Seraphina(69)



“I have such mixed feelings about her. I mean, I loved her, she was my mother, but … sometimes I’m angry with her.”

“Why?” I asked, but I knew. I’d felt exactly that. I could barely believe he was about to utter it aloud.

“Angry with her for leaving me so young—you may have felt that too, about your mother—but also, to my mortification, angry with her for falling in love so recklessly.”

“I know,” I whispered into the icy air, hoping and fearing that he would hear me.

“What kind of villain begrudges his own mother the love of her life?” He gave a self-deprecating laugh, but his eyes were all sadness.

I could have reached right across and touched him. I wanted to. I gripped the reins tighter and stared at the track ahead.

“You’re not a villain,” I said. Or else we were two villains in a pod.

“Mm. I rather suspect I am,” he said lightly. He went silent; for some moments there was only the crunch of hooves in snow and the squeaking of cold saddle leather. I looked over at him. The frosty air had reddened his cheeks; he blew into his hands to warm them. He gazed back at me, his eyes deep and sorrowful.

“I didn’t understand,” he said quietly. “I judged her, but I didn’t understand.”

He averted his eyes, tried to smile, broke the moment of strangeness. “I won’t fall prey to the same destructive impulsiveness, of course. I’m on my guard against it.”

“And you’re engaged, anyway,” I added, trying to sound flippant because I feared he might hear my heart beating, it was pounding so violently.

“Yes, that’s a nice assurance against the unexpected,” he said, his voice rough with some emotion. “That, and faith. St. Clare keeps me to my rightful course.”

Of course she did. Thanks for nothing, St. Clare.

We rode on in silence. I closed my eyes; snow blew against my cheeks, stinging like sand. For a moment I let myself imagine that I had no dragon scales and he was unfettered by promises already made. There in the freezing darkness, under the endless open sky, it might well have been true. No one could see us; we might have been anyone.

It turned out someone did see us, however, someone with an ability to see warm objects in darkness.

I felt a hot blast against my skin, smelled sulfur, and opened my eyes to see my grandfather in all his hideous reptilian hugeness land on the snowy road ahead.





My horse reared, and I was on the ground, flat on my back in the snow, not a whisper of breath left in me.

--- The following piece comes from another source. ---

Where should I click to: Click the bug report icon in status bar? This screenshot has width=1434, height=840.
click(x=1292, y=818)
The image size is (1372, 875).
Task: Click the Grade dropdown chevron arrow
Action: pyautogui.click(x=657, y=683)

Kiggs was off his horse in an instant, sword drawn, making himself a wall between me and the brimstone blackness, the muscular furl of wing against sky. He reached back left-handed to help me to my feet, groping around in the air; I forced myself to sit up, put my hand in his, pull breath back into my lungs. He heaved me to my feet and we stood there, hand in hand, and faced the dread behemoth, my grandfather.

To my utter shock I recognized Imlann, even as darkness rapidly descended. It wasn’t Orma’s nonsensical description; it came from my mother, from the memory box, which had given a smoky belch inside my mind. I knew the contours of his spiny head; the arch of his snaky neck resembled Orma’s.…

Orma. Neck. Right. I fumbled at my neck, left-handed because Kiggs still had my right, seeking the cord to Orma’s earring. Kiggs stepped forward a little, shielding me again, and said, “You are in violation of Comonot’s Treaty—unless you have the documents to prove otherwise!”

I grimaced. It was easy to think of dragons as feral file clerks when there wasn’t an enormous, choleric specimen snorting sulfur in your face. I found the earring, flipped its tiny switch, and tucked it back into my clothes.

Orma was going to kill me; I hoped he’d help me first.

The dragon screamed, “You smell of saar!”

He meant me. I cringed. Kiggs, who didn’t understand Mootya, cried, “Stand down! Return to your saarantras immediately!”

Imlann ignored that, fixing his beady black eyes on me and screeching, “Who are you? Which side are you on? Have you been spying on me?”

I didn’t answer; I didn’t know what to do. Imlann thought I was a saarantras. Would Kiggs assume the same if he learned that I knew Mootya? I kept my eyes on the snow.

Kiggs waved his sword. A lot of good that was going to do.

“You feign deafness,” cried my grandfather. “What can I do to make you hear? Shall I kill this irritating little princeling?”

I flinched, and the saar laughed, or what would have been a laugh from a human. It was more like crowing, a horrid hoot of victory. “I bit a nerve! Surely you can’t be so attached to a mere human? Perhaps I will not kill you after all. I still have a friend on the Board of Censors; maybe I’ll let him turn you inside out.”

I had to do something; I could think of only one thing to try. I stepped forward and said, “It’s you the Censors should be after.”

Imlann recoiled, rippling his serpentine neck sideways and emitting a blast of acrid smoke from his nostrils. Kiggs pulled my arm and cried, “What are you doing?”

I couldn’t reassure him. A saarantras wouldn’t have, and that’s what I had to appear to be if we were to bluff Imlann long enough for Orma to get here.

If Orma was even coming. How far was it? How fast could he fly?